=== Extrait du document ===
Agnès Letestu, l’Etoile qui a donné vie à Giselle, à Marguerite ou à Juliette, étincelante interprète, s’apprête à faire ses adieux au Ballet de l’Opéra avec La Dame aux Camélias. Vive, enjouée, passionnée, celle que Rudolf Noureev adouba, regarde le passé avec gratitude et l’avenir avec gourmandise. Rencontre.
Dans quel état d’esprit êtes-vous?
Agnès Letestu : Je suis plutôt positive même si j’ai un pincement au coeur à l’idée de faire bientôt mes adieux officiels. Je suis dans le présent, je fais les choses les unes après les autres, avec des moments où je me dis : « C’est bientôt la fin ». Mais, non, ce n’est pas la fin. Pas encore. N’ayant ni manque d’envie ou d’énergie, tout se passe comme si de rien n’était. Simplement, à chaque fois que je danse un ballet ou participe au Défilé, je sais que cela ne se reproduira plus. Le temps est ponctué de réflexions comme celle-ci. Je ne ressens aucune tristesse, mais j’en prends conscience par instants, quand je rentre chez moi, par exemple. Mais jamais en dansant. Je n’éprouve aucune nostalgie au travail.
Vous arrive-il de faire le bilan ?
Agnès Letestu : Je me dis que j’ai dansé tels ballets de Rudolf Noureev, de George Balanchine, que j’ai travaillé avec Jerome Robbins, William Forsythe, Jirˇí Kylián, Mats Ek, Carolyn Carlson… J’ai l’impression d’avoir fait beaucoup de choses, mais dans le studio, je me sens toute neuve. Je me mets à disposition du chorégraphe. Il est évident que mon passé me sert et pourtant je suis une feuille blanche. Je ne suis pas encore dans la peau de la danseuse qui s’écarte et regarde les choses de loin. Je vais peut-être recevoir un choc… Seul le sentiment de n’avoir pas tout fait ou la peur que l’avenir soit moins brillant peuvent provoquer de l’amertume. Parce que la scène, c’est quand même une drogue incroyable.
C’est-à-dire ?
Agnès Letestu : On vit dans une énergie formidable durant tout le mois de répétition. Puis, une fois en scène, on reçoit la réponse du public à tout ce que l’on a forgé dans le travail et qui nous permet d’aller plus loin dans l’art de raconter une histoire et de faire advenir en scène des choses qui ne se produisent jamais en studio. Pendant le spectacle, l’alchimie produite par le public, la lumière et les autres danseurs fait naître une magie indescriptible. Les gens qui savent la souffrance, la fatigue, la dureté de la remise en question quotidienne des danseurs se demandent souvent pourquoi on continue. En fait, on continue parce que la récompense est en scène. Alors bien sûr, on peut se demander si la vie sera aussi passionnante ensuite.

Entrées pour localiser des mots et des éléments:
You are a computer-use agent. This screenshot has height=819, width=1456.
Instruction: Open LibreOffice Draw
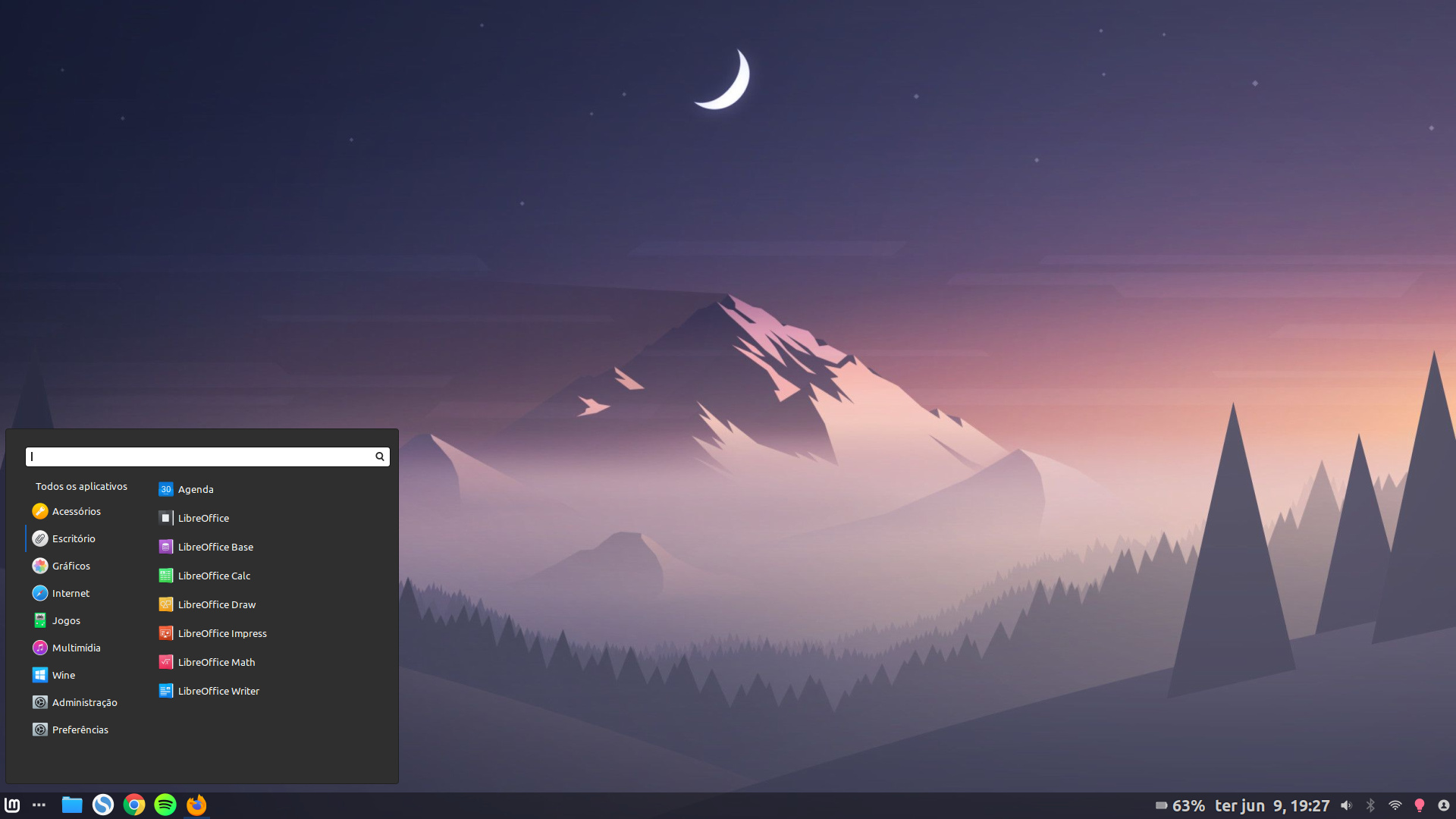click(216, 604)
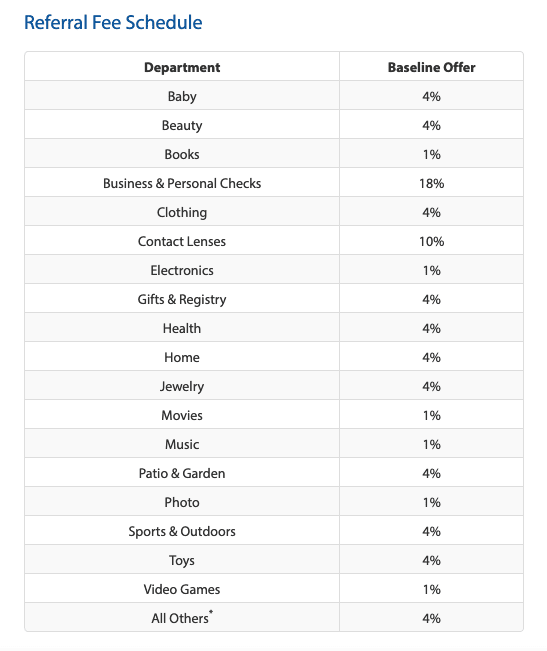Screen dimensions: 547x651
Task: Click the Patio & Garden cell
Action: pyautogui.click(x=182, y=473)
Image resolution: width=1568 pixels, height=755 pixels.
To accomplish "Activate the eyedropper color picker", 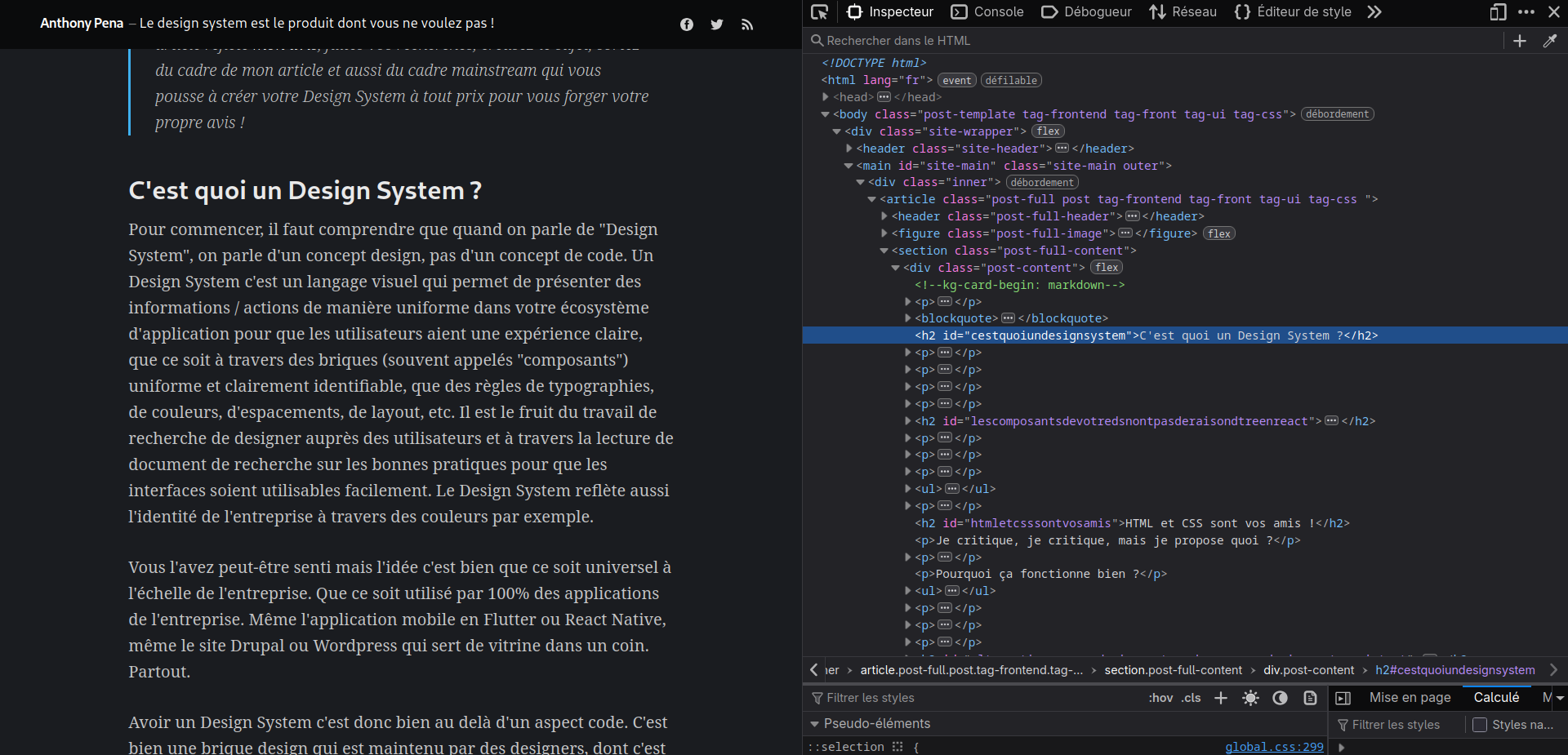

=== Objectif énoncé A ===
Reprenez l'entretien en commençant par "Agnès Letestu : Je suis" et en poursuivant jusqu'à "nostalgie au travail.", en substituant "mélancolie" à "tristesse".
=== Objectif énoncé B ===
Dans l'entretien, avec quel ballet Agnès Letestu s'apprête-t-elle à faire ses adieux au Ballet de l'Opéra ?
Ces lignes forment un matériau distinct de l'entretien.

=== Réponse fournie A ===
Agnès Letestu : Je suis plutôt positive même si j’ai un pincement au coeur à l’idée de faire bientôt mes adieux officiels. Je suis dans le présent, je fais les choses les unes après les autres, avec des moments où je me dis : « C’est bientôt la fin ». Mais, non, ce n’est pas la fin. Pas encore. N’ayant ni manque d’envie ou d’énergie, tout se passe comme si de rien n’était. Simplement, à chaque fois que je danse un ballet ou participe au Défilé, je sais que cela ne se reproduira plus. Le temps est ponctué de réflexions comme celle-ci. Je ne ressens aucune mélancolie, mais j’en prends conscience par instants, quand je rentre chez moi, par exemple. Mais jamais en dansant. Je n’éprouve aucune nostalgie au travail.

=== Réponse fournie B ===
La Dame aux Camélias.